A senior Hamas official told Reuters the Gaza ceasefire proposal involved a three-stage truce, during which Hamas would release the remaining civilians among hostages captured on October 7, then the soldiers, and finally the bodies of dead hostages. Israel is also expected to release jailed Palestinian security prisoners, as it did in the first deal. This time, however, the numbers are expected to be larger and involve terrorists with blood on their hands.
Israel has been cautious about the situation, in contrast to optimistic messages out of Washington and New York. The US has worked alongside Qatar and Egypt on a deal. Six of the remaining captives have dual Israeli-American citizenship.
Netanyahu meets Gaza hostage families, lauds ‘real effort’ made
Prime Minister Benjamin Netanyahu met with 26 relatives of 18 of the hostages on Wednesday in Jerusalem.
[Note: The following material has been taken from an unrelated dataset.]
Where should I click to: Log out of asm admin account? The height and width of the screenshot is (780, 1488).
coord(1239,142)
He was joined by Coordinator for the Hostages and the Missing Brig.-Gen. (res.) Gal Hirsch, National Security Council Adviser Tzachi Hanegbi, Netanyahu’s military secretary, Maj.-Gen. Avi Gil, and Cabinet Secretary Yossi Fuchs.
“We are making every effort” to free the hostages, Netanyahu told the families, adding that “the more public this effort is, the more distant it is. The more discreet it is, the greater are its chances for success.”
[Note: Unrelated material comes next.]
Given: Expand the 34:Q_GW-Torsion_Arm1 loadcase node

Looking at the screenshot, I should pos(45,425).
“Naturally, and for these reasons, I am prevented from sharing with you,” he said, according to a statement released by his office.
“We are truly committed, in every sense of the word,” Netanyahu said. “This is not just lip service. This is a genuine effort. It is not fictitious; neither is it just for show. It stems from our commitment to return them all. The idea is everyone; the effort is for everyone… While it is too early to say how it will happen, the effort is being made at this time, at this very moment.”
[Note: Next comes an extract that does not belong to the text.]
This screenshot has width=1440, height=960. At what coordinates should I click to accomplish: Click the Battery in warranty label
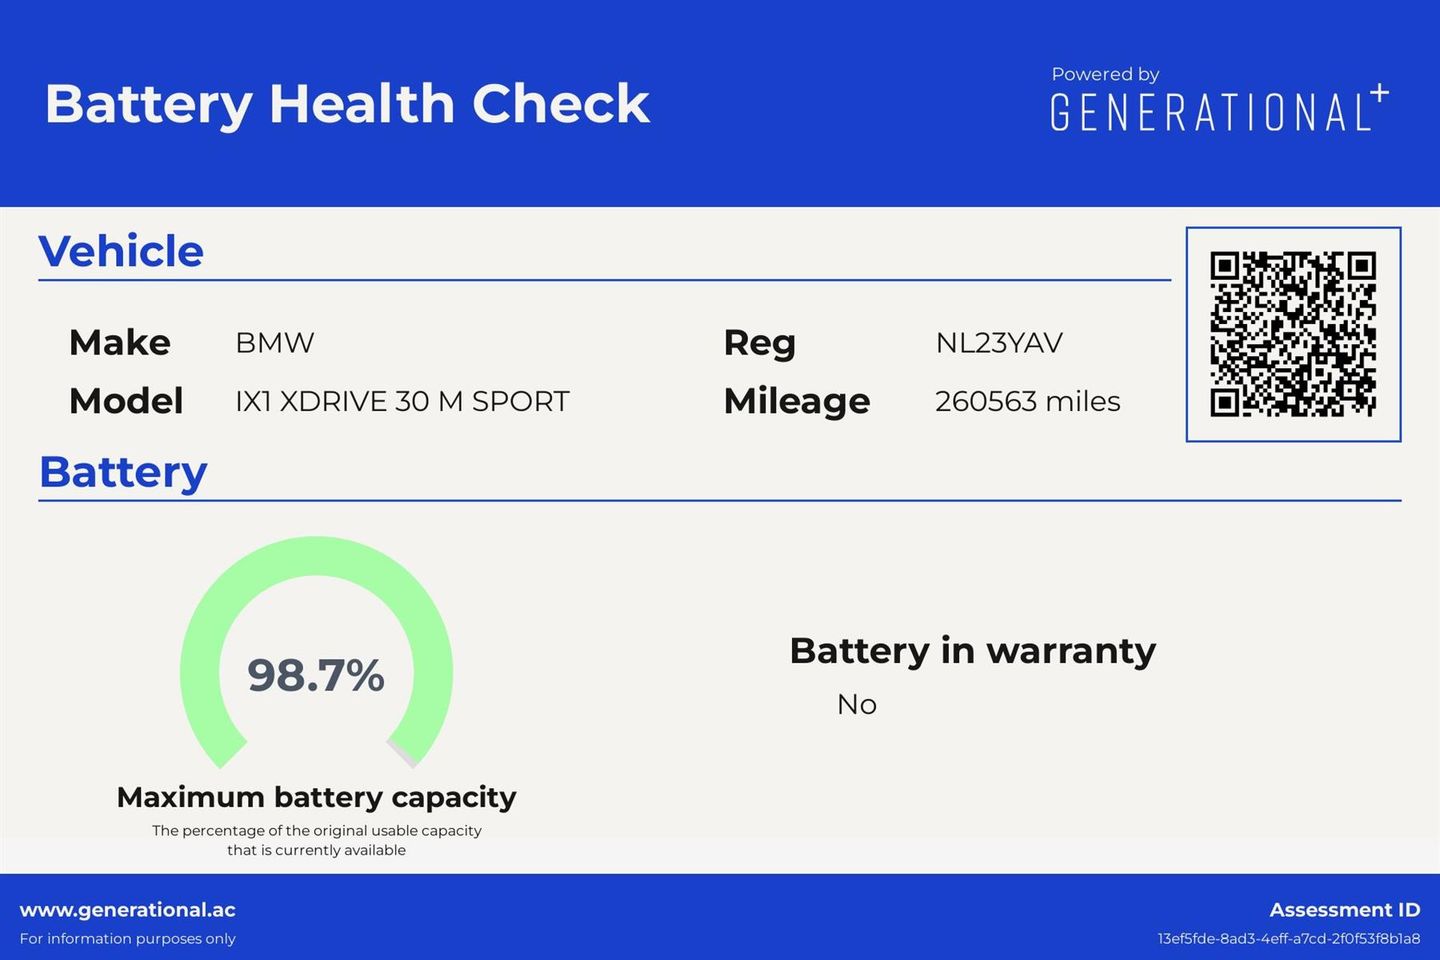click(x=972, y=651)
Late Tuesday, Thani attempted to douse optimism about an imminent deal for the release of the 136 hostages, even as he expressed optimism that a deal was in the works in which the release of women and elderly male captives would take place in the first phase.
“I think we have reached an agreement with the Israelis in order to have it as a starting point, but it needs a lot of resolution and negotiating the details also with Hamas to get into an agreement,” he told Fox News while visiting Washington.
“We always want to be an optimist, but we shouldn’t also over-promise… The process is still at the beginning, so it will need some time to evolve,” Thani said.
It is believed that an initial step in a hostage deal would be the release of women, children, and the elderly among the hostages. Thani seemed to confirm the accuracy of this understanding when he said: “Right now, we are talking about women and the elderly.”
The diplomatic activity has sparked speculative rumors about the details, including reports that Israel would agree to a permanent ceasefire and to release a high number of Palestinian security prisoners and terrorists in Israeli jails.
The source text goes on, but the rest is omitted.